*Instructions for the task*. Please duplicate the rows between the line holding "Where should I click to: Open" and the line holding "Click the chevron", inclusive, with no changes.

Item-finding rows
-- BEGIN --

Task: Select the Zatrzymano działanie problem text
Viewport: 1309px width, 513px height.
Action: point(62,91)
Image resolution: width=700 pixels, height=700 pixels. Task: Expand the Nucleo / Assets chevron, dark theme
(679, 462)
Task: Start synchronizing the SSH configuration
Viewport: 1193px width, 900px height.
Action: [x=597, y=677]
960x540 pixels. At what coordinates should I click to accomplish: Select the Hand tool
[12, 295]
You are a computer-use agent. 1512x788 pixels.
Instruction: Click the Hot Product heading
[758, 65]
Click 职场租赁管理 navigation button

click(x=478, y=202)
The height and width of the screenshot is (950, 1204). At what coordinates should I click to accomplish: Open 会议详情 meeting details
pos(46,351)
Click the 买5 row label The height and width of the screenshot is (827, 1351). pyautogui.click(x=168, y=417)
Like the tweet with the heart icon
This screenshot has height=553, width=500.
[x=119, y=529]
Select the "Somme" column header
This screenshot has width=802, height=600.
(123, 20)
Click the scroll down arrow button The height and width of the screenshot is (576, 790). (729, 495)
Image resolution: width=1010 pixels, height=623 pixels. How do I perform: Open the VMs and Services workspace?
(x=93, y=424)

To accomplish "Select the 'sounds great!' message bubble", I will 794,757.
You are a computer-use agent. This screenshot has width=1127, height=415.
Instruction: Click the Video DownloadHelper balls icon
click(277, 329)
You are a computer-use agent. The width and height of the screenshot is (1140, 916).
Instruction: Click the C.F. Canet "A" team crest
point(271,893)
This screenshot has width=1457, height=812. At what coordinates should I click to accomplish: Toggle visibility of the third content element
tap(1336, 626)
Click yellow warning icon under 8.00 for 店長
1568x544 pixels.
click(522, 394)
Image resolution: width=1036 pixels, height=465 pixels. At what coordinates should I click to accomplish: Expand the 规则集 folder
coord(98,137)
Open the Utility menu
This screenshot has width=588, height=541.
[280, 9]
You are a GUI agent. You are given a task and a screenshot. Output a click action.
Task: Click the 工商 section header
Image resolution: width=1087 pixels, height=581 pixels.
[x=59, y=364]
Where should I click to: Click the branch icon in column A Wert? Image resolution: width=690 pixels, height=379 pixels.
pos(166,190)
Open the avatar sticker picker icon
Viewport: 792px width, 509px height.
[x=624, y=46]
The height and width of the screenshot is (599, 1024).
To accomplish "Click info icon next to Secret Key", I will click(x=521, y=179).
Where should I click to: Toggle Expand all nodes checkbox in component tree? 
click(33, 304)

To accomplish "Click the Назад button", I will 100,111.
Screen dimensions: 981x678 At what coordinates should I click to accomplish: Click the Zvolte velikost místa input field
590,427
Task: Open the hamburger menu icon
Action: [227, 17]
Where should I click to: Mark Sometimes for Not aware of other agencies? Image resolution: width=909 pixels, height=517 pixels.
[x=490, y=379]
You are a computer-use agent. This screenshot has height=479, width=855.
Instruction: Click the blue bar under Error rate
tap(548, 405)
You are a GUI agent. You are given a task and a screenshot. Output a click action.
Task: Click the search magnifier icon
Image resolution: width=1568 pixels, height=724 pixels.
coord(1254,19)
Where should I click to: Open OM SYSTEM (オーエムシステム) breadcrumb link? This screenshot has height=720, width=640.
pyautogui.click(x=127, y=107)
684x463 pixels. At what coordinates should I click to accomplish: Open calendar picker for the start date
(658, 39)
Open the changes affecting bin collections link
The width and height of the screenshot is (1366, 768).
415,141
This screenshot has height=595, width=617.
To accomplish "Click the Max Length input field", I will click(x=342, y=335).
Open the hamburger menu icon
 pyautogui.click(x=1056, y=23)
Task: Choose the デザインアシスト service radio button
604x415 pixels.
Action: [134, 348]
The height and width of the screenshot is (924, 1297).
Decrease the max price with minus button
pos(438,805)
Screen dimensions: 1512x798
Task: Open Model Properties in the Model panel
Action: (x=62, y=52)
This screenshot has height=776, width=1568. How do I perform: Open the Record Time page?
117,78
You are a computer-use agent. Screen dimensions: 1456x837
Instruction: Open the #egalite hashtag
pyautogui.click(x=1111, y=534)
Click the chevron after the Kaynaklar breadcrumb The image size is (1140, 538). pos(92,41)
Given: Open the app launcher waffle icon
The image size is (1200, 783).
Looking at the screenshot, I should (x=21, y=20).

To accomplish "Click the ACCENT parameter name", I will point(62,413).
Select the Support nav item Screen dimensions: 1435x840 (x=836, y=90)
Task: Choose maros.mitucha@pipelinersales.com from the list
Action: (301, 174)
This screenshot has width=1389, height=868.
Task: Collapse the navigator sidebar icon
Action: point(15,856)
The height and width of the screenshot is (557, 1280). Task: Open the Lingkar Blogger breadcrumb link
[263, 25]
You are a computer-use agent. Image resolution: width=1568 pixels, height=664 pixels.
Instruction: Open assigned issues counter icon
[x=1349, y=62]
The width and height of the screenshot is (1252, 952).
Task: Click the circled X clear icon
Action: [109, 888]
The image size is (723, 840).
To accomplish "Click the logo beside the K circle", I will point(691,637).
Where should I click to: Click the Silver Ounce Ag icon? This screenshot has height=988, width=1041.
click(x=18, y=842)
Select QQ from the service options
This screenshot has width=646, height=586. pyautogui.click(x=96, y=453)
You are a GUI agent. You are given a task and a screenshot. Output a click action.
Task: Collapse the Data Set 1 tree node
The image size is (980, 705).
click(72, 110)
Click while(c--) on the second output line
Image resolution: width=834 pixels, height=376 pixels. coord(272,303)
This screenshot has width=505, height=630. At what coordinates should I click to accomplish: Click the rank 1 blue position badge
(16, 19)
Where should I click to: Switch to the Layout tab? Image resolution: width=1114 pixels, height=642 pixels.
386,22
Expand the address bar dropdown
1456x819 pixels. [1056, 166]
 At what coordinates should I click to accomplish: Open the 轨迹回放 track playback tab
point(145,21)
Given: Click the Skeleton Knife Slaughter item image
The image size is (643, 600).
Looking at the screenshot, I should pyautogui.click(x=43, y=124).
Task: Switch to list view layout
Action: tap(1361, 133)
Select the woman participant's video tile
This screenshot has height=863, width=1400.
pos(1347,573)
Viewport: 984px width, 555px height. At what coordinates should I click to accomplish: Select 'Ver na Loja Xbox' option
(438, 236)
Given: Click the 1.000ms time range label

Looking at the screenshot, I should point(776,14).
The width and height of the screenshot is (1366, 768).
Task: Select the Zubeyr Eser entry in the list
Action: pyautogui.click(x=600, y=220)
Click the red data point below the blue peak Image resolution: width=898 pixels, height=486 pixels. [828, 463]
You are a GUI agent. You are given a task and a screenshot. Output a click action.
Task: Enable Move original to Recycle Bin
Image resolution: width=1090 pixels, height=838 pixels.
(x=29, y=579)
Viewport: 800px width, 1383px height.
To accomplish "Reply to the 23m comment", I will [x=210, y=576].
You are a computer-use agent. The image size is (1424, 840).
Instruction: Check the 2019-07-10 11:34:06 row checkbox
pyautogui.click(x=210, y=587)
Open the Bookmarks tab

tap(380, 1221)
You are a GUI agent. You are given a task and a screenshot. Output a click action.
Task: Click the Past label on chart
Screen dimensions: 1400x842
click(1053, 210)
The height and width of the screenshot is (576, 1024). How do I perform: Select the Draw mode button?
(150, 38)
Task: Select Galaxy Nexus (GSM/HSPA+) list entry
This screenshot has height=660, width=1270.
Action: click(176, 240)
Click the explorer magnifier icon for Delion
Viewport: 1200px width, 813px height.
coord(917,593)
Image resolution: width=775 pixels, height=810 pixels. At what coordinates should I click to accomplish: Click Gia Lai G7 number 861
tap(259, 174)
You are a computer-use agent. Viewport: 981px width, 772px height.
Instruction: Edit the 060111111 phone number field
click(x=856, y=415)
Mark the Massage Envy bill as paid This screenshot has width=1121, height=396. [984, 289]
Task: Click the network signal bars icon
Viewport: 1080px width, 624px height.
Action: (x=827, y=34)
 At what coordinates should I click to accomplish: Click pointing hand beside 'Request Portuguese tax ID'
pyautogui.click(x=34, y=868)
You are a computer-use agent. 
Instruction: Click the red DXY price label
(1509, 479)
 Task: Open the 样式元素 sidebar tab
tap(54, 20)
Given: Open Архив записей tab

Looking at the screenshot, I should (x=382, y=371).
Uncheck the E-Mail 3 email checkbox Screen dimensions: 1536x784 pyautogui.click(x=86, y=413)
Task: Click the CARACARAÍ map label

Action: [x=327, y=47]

-- END --

*Finished answer*.
Where should I click to: Open OM SYSTEM (オーエムシステム) breadcrumb link? This screenshot has height=720, width=640.
pyautogui.click(x=127, y=107)
684x463 pixels. At what coordinates should I click to accomplish: Open calendar picker for the start date
(658, 39)
Open the changes affecting bin collections link
The width and height of the screenshot is (1366, 768).
415,141
This screenshot has height=595, width=617.
To accomplish "Click the Max Length input field", I will click(x=342, y=335).
Open the hamburger menu icon
 pyautogui.click(x=1056, y=23)
Task: Choose the デザインアシスト service radio button
604x415 pixels.
Action: [134, 348]
The height and width of the screenshot is (924, 1297).
Decrease the max price with minus button
pos(438,805)
Screen dimensions: 1512x798
Task: Open Model Properties in the Model panel
Action: (x=62, y=52)
This screenshot has height=776, width=1568. How do I perform: Open the Record Time page?
117,78
You are a computer-use agent. Screen dimensions: 1456x837
Instruction: Open the #egalite hashtag
pyautogui.click(x=1111, y=534)
Click the chevron after the Kaynaklar breadcrumb The image size is (1140, 538). pos(92,41)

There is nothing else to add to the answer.